Responses included authors being sure that the data were lost (e.g., on a stolen computer) or thinking that they might be stored in some distant location (e.g., their parent’s attic) to authors having some degree of certainty that the data are on a Zip or floppy disk in their possession but no longer having the appropriate hardware to access it. In the latter two cases, the authors would have to devote hours or days to retrieving the data.
The article was discussed in Nature and two other cases of lost data sets were mentioned, which will be cited here, as they are too small to put in the Stories part of the Atlas.
Showing that “benign neglect”, after all, often seems to be not the way to preserve digital information.
Agricultural researcher Melvin McCarty, for instance, spent 15 years between 1958 and 1973 recording the life cycles of plants and grasses near Lincoln, Nebraska.
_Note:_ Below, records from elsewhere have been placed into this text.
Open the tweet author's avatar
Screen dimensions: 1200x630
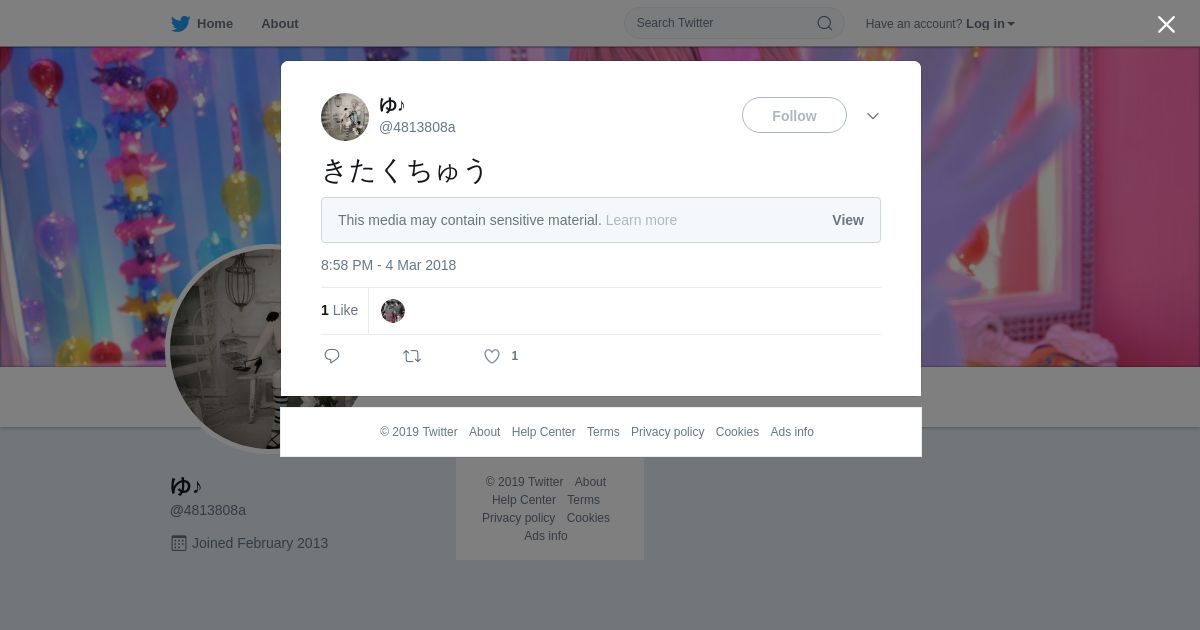click(x=345, y=117)
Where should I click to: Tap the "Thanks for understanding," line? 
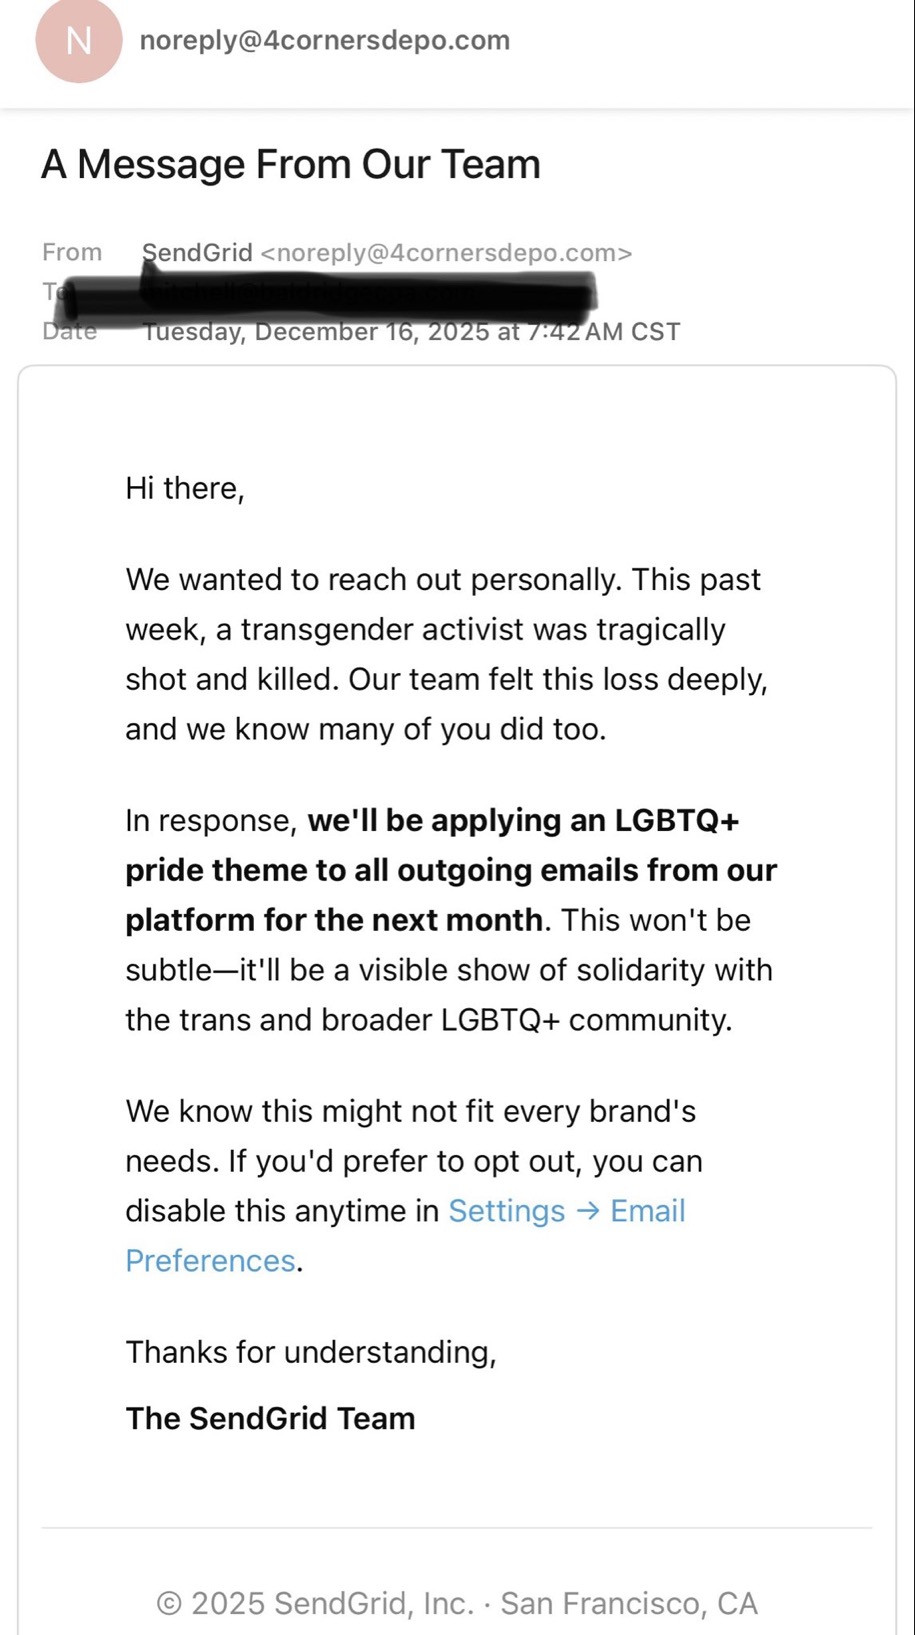(x=311, y=1352)
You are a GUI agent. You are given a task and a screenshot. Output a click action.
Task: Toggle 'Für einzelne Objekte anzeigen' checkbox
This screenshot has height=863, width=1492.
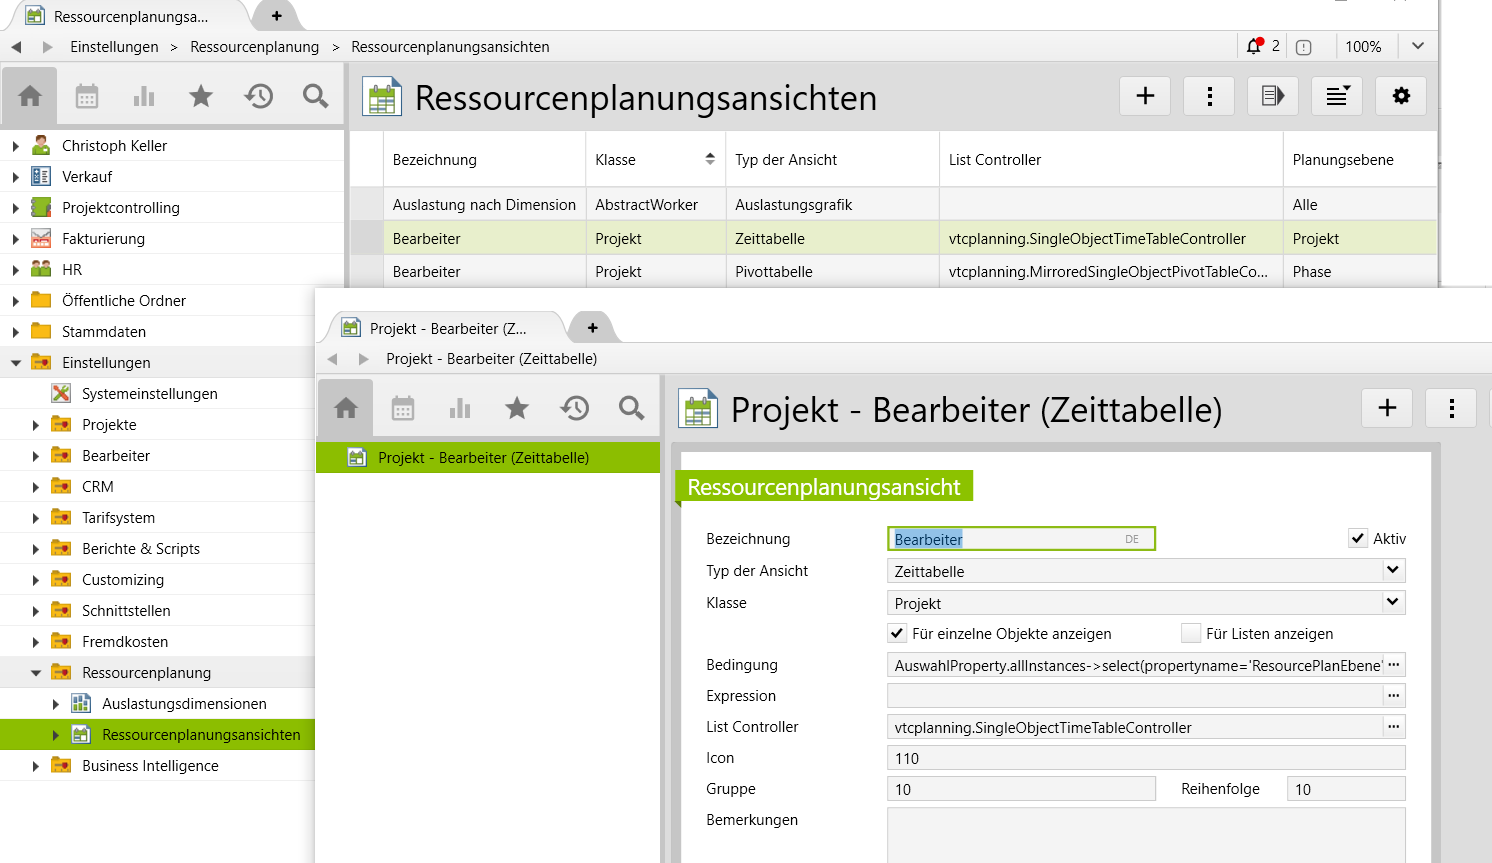898,633
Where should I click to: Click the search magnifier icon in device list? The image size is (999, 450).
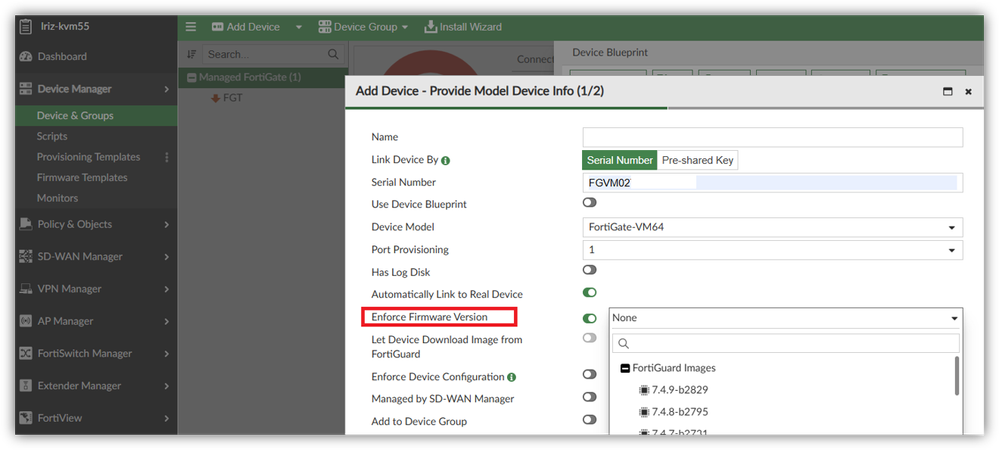334,54
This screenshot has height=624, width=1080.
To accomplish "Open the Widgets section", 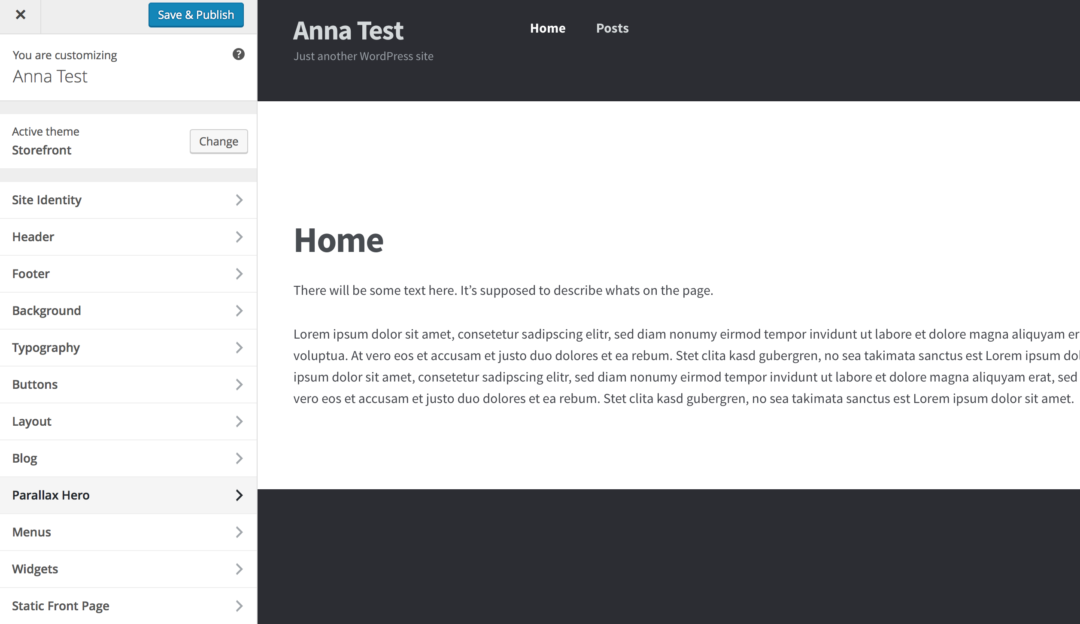I will (x=128, y=568).
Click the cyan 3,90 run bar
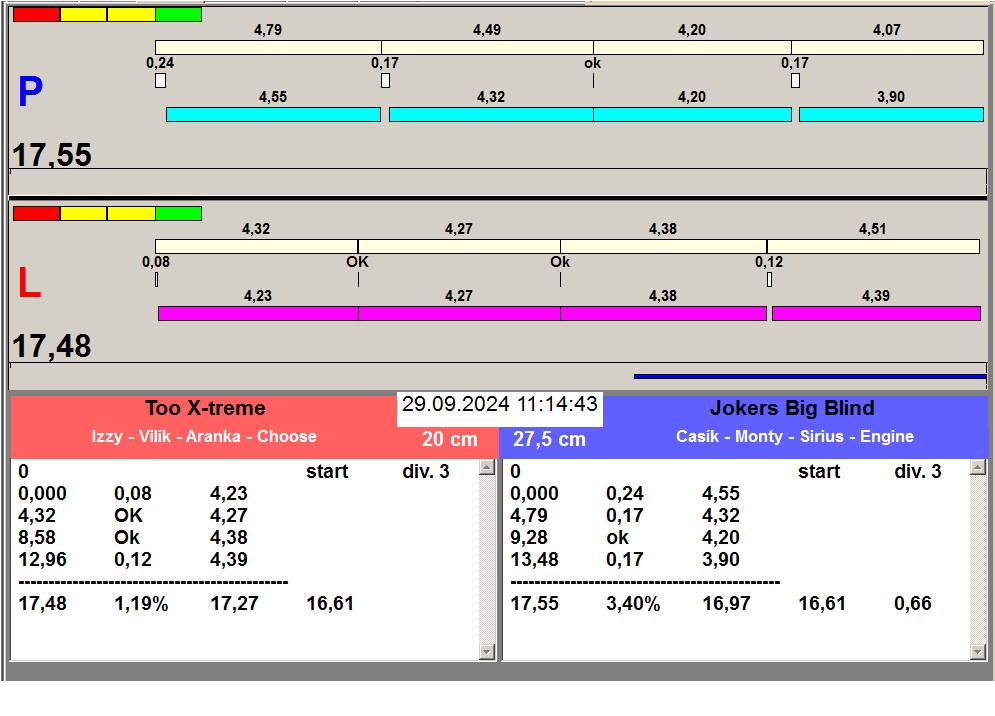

Forty years later, ecologist Lizzie Wolkovich went searching for McCarty’s data as part of an effort to tie together experiments exploring how rising temperatures affect plant life cycles. But McCarty had died, and his raw data could not be found. “There is nothing we can replicate now. The loss of the long-term data set is very sad,” says Wolkovich, who works at the University of British Columbia in Vancouver.
A similar fate befell the raw data collected in the 1980s by Otto Solbrig, a biologist at Harvard University in Cambridge, Massachusetts, on species of violets in New England. Plant biologist Sydne Record at Michigan State University in East Lansing wrote to him in 2009 asking for the original data, to test out a mathematical analysis of population viability that she was developing — but Solbrig didn’t have them. “We had at least 20 big folders with those data, but nobody was interested in them so we threw them away,” he says.